- _Extract_:
═══

# 204 ruger



## wilag1945 (Jan 18, 2011)

have a thompson center pro hunter in 204 ruger ,think made a mistake pros and cons on this rifle have a 6 to 24x50 nikon monarch ,pros and cons,how to get the best from this rifle scope combo kind of ammo bullet grain etc


----------



## pre-war (Mar 24, 2010)

What?


----------



## Savage260 (Oct 21, 2007)

> What?


HA HA HA, Exactly!!!

I think you made a mistake too, it was skipping English class!


----------



## bearhunter (Jan 30, 2009)

:drunk:


----------



## hogcaller (Dec 13, 2007)

"Kids, this brings me to my next point......DON"T DO CRACK!"


----------



## southdakbearfan (Oct 11, 2004)

I thought all of the above, but didn't say it.


----------



## jtillman (Oct 31, 2005)

I'll take a whack at summerizing.

*have a thompson center pro hunter in 204 ruger ,think made a mistake pros and cons on this rifle* --I think its an excellent rifle and a nice cartridge for varmit & coyote hunting. Why do you think you made a mistake? The only con I see is it being a single-shot. Pros are that it should be a very excellent shooting rifle.

═══

- _Data for this task_:
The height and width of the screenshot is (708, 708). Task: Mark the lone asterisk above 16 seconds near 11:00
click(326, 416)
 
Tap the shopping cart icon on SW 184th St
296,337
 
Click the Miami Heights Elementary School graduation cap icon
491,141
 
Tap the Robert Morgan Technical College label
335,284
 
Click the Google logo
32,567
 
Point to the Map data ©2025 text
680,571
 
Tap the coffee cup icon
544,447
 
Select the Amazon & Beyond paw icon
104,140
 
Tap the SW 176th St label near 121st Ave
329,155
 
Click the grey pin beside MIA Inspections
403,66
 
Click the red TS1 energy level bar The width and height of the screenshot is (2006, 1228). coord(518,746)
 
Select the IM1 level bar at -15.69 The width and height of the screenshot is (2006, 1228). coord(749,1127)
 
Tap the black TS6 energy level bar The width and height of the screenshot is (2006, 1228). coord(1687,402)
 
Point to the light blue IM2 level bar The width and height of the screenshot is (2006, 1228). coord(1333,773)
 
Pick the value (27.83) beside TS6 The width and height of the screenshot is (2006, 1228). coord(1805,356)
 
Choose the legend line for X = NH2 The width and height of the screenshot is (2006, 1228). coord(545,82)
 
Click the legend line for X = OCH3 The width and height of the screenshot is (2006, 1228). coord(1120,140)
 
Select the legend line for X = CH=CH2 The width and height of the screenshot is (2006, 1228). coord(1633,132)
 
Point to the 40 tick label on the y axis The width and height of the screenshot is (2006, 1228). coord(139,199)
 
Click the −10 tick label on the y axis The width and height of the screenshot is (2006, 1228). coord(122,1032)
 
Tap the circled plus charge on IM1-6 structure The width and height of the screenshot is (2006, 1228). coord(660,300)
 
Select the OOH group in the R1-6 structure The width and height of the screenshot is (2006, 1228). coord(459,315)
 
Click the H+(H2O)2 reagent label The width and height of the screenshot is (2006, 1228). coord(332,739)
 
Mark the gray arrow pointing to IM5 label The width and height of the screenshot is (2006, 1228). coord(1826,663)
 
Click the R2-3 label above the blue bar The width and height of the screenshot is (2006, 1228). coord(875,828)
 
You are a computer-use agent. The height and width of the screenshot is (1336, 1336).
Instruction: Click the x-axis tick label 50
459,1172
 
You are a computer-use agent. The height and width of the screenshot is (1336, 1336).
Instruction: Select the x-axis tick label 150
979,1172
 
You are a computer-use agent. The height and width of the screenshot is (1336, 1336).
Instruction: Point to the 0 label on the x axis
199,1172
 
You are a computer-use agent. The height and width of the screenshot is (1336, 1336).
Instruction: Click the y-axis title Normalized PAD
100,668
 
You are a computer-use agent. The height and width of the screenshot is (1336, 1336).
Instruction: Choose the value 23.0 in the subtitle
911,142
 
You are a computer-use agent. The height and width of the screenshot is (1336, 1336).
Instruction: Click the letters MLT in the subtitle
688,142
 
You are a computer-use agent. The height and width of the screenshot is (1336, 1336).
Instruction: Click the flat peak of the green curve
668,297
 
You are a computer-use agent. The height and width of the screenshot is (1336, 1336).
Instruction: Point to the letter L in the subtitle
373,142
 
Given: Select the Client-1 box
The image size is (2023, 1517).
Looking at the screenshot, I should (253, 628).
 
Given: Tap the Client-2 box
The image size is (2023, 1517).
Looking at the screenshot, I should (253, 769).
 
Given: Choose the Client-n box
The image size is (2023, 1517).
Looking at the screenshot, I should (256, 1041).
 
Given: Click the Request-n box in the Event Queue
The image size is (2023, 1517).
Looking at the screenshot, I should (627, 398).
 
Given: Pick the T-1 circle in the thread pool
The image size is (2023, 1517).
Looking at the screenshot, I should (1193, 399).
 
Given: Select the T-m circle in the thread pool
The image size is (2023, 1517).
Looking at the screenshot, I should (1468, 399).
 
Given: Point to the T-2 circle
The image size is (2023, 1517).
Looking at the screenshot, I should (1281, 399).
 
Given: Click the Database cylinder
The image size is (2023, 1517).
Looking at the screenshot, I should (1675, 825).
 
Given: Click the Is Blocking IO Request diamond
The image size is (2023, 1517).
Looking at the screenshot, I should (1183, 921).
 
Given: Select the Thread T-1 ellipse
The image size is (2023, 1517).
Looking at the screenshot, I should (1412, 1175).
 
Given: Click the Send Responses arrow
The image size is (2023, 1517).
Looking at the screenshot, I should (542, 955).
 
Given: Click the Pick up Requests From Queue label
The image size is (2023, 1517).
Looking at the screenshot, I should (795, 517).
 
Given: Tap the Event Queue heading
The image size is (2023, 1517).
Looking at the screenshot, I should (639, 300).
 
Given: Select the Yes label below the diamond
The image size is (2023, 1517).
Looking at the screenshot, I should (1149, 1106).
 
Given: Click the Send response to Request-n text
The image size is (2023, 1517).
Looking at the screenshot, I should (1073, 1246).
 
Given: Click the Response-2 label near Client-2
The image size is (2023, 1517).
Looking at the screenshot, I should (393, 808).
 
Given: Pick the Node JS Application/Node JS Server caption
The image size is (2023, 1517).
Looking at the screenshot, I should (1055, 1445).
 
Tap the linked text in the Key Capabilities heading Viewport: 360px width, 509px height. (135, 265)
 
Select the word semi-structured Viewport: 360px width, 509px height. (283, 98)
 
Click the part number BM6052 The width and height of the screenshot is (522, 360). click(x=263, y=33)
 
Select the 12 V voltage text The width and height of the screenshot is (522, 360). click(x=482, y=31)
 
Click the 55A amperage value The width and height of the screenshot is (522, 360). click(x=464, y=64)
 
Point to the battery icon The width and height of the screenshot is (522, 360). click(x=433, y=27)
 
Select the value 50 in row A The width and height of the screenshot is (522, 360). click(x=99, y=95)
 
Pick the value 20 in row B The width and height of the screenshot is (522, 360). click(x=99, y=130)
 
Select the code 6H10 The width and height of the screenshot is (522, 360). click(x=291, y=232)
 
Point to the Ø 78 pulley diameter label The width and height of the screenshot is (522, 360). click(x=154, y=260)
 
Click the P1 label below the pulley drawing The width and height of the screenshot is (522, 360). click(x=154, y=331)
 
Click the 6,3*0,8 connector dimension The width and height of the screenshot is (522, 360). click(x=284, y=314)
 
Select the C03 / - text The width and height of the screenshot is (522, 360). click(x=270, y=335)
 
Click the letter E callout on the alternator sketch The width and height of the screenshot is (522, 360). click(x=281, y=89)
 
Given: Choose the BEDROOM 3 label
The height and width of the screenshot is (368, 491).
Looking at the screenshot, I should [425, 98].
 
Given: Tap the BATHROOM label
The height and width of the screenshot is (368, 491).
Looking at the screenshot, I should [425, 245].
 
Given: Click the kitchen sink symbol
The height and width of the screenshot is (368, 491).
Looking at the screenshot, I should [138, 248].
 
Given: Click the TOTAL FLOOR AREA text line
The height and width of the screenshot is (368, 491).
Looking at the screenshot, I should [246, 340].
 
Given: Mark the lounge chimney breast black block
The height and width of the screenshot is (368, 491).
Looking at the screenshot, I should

═══

- _Tasks for this exercise_:
**1)** In the entries, please update the lines from the one containing "Pick the value 20" through the one containing "Click the letter E", inclusive, replacing "pulley" with "sheave" and leaving everything else unchanged.
**2)** Continue the 204 Ruger thread from its last sentence.
The 204 Ruger thread has no connection to the entries.

- _Results of the exercise_:
**1)**
Pick the value 20 in row B The width and height of the screenshot is (522, 360). click(x=99, y=130)
 
Select the code 6H10 The width and height of the screenshot is (522, 360). click(x=291, y=232)
 
Point to the Ø 78 sheave diameter label The width and height of the screenshot is (522, 360). click(x=154, y=260)
 
Click the P1 label below the sheave drawing The width and height of the screenshot is (522, 360). click(x=154, y=331)
 
Click the 6,3*0,8 connector dimension The width and height of the screenshot is (522, 360). click(x=284, y=314)
 
Select the C03 / - text The width and height of the screenshot is (522, 360). click(x=270, y=335)
 
Click the letter E callout on the alternator sketch The width and height of the screenshot is (522, 360). click(x=281, y=89)

**2)**
*have a 6 to 24x50 nikon monarch ,pros and cons* -Very nice scope, nothing wrong with it at all. Why the worry?

*how to get the best from this rifle scope combo kind of ammo bullet grain etc* -Mount the scope on the rifle with a good quality mount and rings. Find some 35gr or 40gr ammo and start shooting.

If that doesn't make any sense to you....you should really sell the rifle, scope and any ammo you have....as if you can't figure that out, you shouldn't be owning or posessing any type of firearm.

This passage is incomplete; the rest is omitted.